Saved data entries

>>>

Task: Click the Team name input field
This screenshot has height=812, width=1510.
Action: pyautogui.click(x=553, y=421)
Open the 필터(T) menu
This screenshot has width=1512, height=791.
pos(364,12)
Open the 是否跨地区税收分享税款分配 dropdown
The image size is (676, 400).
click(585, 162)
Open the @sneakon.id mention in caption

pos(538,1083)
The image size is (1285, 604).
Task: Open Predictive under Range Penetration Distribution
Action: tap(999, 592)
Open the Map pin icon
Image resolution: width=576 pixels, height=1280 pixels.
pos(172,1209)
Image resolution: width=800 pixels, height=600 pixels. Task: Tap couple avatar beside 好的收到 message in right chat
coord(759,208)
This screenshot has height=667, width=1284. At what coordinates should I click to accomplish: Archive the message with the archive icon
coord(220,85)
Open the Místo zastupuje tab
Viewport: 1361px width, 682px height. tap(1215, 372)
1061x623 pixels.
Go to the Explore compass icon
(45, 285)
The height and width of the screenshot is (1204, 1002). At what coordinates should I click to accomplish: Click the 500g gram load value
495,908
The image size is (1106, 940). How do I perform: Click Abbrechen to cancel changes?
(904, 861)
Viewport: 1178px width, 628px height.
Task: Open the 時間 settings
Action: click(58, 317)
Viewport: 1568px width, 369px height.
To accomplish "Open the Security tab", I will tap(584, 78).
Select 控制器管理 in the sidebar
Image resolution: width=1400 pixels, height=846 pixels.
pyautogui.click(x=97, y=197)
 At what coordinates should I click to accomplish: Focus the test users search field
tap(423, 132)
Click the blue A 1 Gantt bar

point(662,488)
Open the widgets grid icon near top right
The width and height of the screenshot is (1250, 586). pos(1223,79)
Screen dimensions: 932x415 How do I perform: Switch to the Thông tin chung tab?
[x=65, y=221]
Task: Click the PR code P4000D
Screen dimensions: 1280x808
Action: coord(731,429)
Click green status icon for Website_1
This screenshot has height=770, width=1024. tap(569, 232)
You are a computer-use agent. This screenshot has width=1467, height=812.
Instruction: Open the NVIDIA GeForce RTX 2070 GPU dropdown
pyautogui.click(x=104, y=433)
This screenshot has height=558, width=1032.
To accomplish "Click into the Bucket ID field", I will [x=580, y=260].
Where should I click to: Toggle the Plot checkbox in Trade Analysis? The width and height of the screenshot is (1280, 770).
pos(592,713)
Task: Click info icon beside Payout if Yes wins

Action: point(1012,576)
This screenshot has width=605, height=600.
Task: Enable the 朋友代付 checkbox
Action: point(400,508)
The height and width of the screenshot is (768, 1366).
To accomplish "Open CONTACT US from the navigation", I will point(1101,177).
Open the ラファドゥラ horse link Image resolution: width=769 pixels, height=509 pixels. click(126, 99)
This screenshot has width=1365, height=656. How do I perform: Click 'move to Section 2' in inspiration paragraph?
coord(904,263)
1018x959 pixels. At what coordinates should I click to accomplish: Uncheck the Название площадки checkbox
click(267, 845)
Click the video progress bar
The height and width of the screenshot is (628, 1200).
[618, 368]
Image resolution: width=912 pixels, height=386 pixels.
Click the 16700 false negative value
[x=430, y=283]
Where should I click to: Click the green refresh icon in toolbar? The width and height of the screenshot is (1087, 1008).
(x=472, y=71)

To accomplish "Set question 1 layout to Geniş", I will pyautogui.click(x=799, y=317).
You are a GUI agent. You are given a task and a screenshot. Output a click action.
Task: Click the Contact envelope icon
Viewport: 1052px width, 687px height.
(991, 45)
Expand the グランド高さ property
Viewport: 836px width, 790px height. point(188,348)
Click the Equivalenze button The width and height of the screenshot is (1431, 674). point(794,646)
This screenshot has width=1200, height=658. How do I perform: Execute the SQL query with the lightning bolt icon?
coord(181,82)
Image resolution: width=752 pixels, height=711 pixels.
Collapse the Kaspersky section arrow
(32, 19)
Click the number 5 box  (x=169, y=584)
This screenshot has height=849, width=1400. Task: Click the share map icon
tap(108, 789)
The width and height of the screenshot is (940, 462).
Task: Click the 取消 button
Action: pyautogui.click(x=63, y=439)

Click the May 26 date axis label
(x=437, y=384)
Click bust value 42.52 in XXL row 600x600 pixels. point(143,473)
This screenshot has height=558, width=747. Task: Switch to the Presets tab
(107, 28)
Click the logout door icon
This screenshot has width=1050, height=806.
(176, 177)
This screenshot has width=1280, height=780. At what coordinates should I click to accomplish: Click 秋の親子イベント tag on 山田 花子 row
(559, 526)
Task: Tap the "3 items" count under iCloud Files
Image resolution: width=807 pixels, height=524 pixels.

<<<

• **ASSIGNMENT**:
Extract every line from the one with "This screenshot has height=849, width=1400." down to the final line above, both included, exactly as written.

• **ANSWER TO THE EXERCISE**:
This screenshot has height=849, width=1400. Task: Click the share map icon
tap(108, 789)
The width and height of the screenshot is (940, 462).
Task: Click the 取消 button
Action: pyautogui.click(x=63, y=439)

Click the May 26 date axis label
(x=437, y=384)
Click bust value 42.52 in XXL row 600x600 pixels. point(143,473)
This screenshot has height=558, width=747. Task: Switch to the Presets tab
(107, 28)
Click the logout door icon
This screenshot has width=1050, height=806.
(176, 177)
This screenshot has width=1280, height=780. At what coordinates should I click to accomplish: Click 秋の親子イベント tag on 山田 花子 row
(559, 526)
Task: Tap the "3 items" count under iCloud Files
Image resolution: width=807 pixels, height=524 pixels.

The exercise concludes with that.